Should those search results be more similar? NASA and National Aeronautics and Space Administration are the same organization. Then again, NASA is also an abbreviation for:
- North American Saxophone Alliance
- National Auto Sport Association
- National Association of Students of Architecture
There’s also a Nasa mountain in Sweden, which is home to the Nasa Silver mine. There’s a Swedish band named a hip-hop artist, a DJ collective, and the Nasa people in Columbia.
How should a search engine handle abbreviations in queries? Should it expand those queries to include the longer expanded version when doing so is likely to improve search results? If a page would rank well for the phrase “National Aeronautics and Space Administration” but not very well for “NASA,” should it be displayed to searchers who use “NASA” in their query?
That’s the question asked in a patent application published by Yahoo last week.
Abbreviation Handling in Web Search
Invented by Xing Wei, Fuchun Peng, and Benoit Dumoulin
Assigned to Yahoo
US Patent Application 20090259629
Published October 15, 2009
Filed April 15, 2008
A method for handling abbreviations in web queries includes:
building a dictionary of a plurality of possible word expansions for a plurality of potential abbreviations related to query terms received or anticipated to be received by a search engine;
accepting a query including an abbreviation;
expanding the abbreviation into one of the plurality of word expansions if a probability that the expansion is correct is above a threshold value, wherein the probability is determined by taking into consideration a context of the abbreviation within the query, wherein the context including at least anchor text;
and sending the query with the expanded abbreviation to the search engine to generate a search results page related to the query.
One of the first steps in associating abbreviations with the words that they are an abbreviation for is to look at anchor text that points to a page that might include both the abbreviations and word expansions that might correspond to those abbreviations. If we found pages with “NASA” in anchor text pointing to pages, do we also see “National Aeronautics and Space Administration” in anchor text pointing to many of the same pages? If so, the following might be added to an abbreviation dictionary:
- NASA = National Aeronautics and Space Administration
But how would the members of the North American Saxophone Alliance feel about that when they search for “NASA jazz competition” and the search results are filled with races to land something on the Moon?

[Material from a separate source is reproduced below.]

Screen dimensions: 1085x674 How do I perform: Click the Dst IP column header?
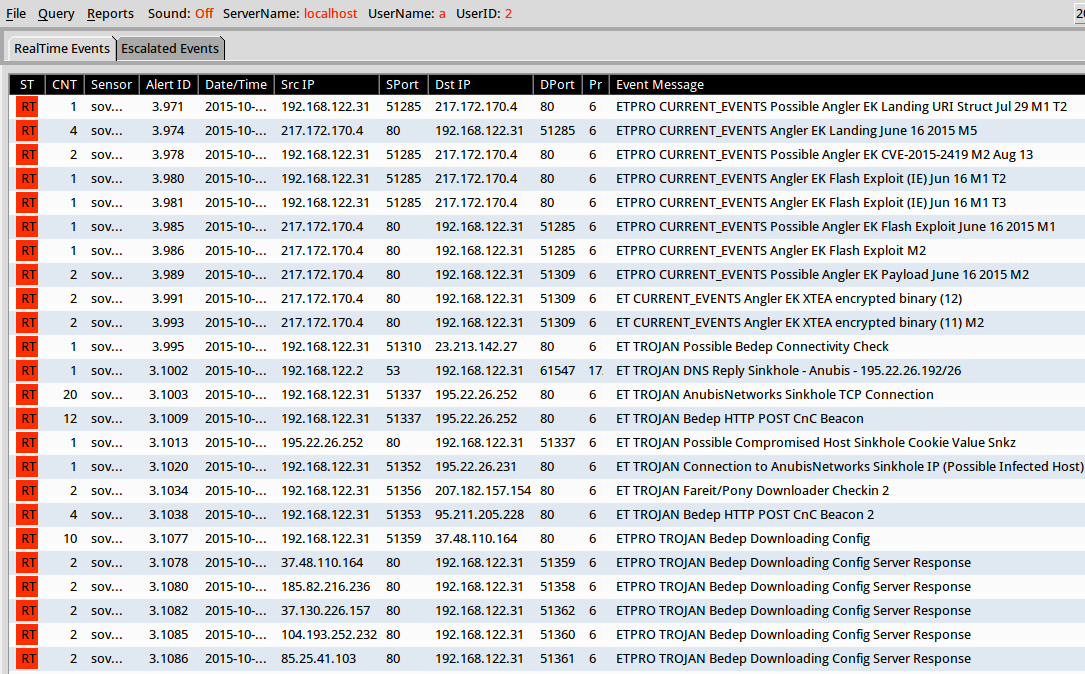453,85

This abbreviation dictionary may include information from other sources as well. Still, if there’s a high enough level of probability that the expanded version is being referred to by use of the abbreviation, then it’s possible that a query using an abbreviation might include results from the expanded word version as well.
Care has to be taken by a search engine when doing this type of query expansion. The patent gives us the following examples of queries where the abbreviation/word “aim” means different things:
- aim download – it’s likely that “aim” stands for “AOL instant messenger.”
- aim stock – aim is probably an abbreviation for “alternative investment market”
- aim at improvement – aim is probably being used as the word “aim” rather than being used as an abbreviation.
There are at least three ways a search engine might learn about abbreviations:
- Query Sessions – If people searching for “aim download” don’t see a relevant result, they might re-write their query as “aol instant messenger download.” This type of user data in query session log files from the search engine can help build that dictionary, and how abbreviations might be used in different contexts.
- Anchor Text – If the same pages are linked to with different text, including abbreviations and expanded word versions of those abbreviations, a connection between the abbreviation and expansion can be noted, as well as the context of the use of the words – such as “aim download” and AOL instant messenger download” pointing to the same page.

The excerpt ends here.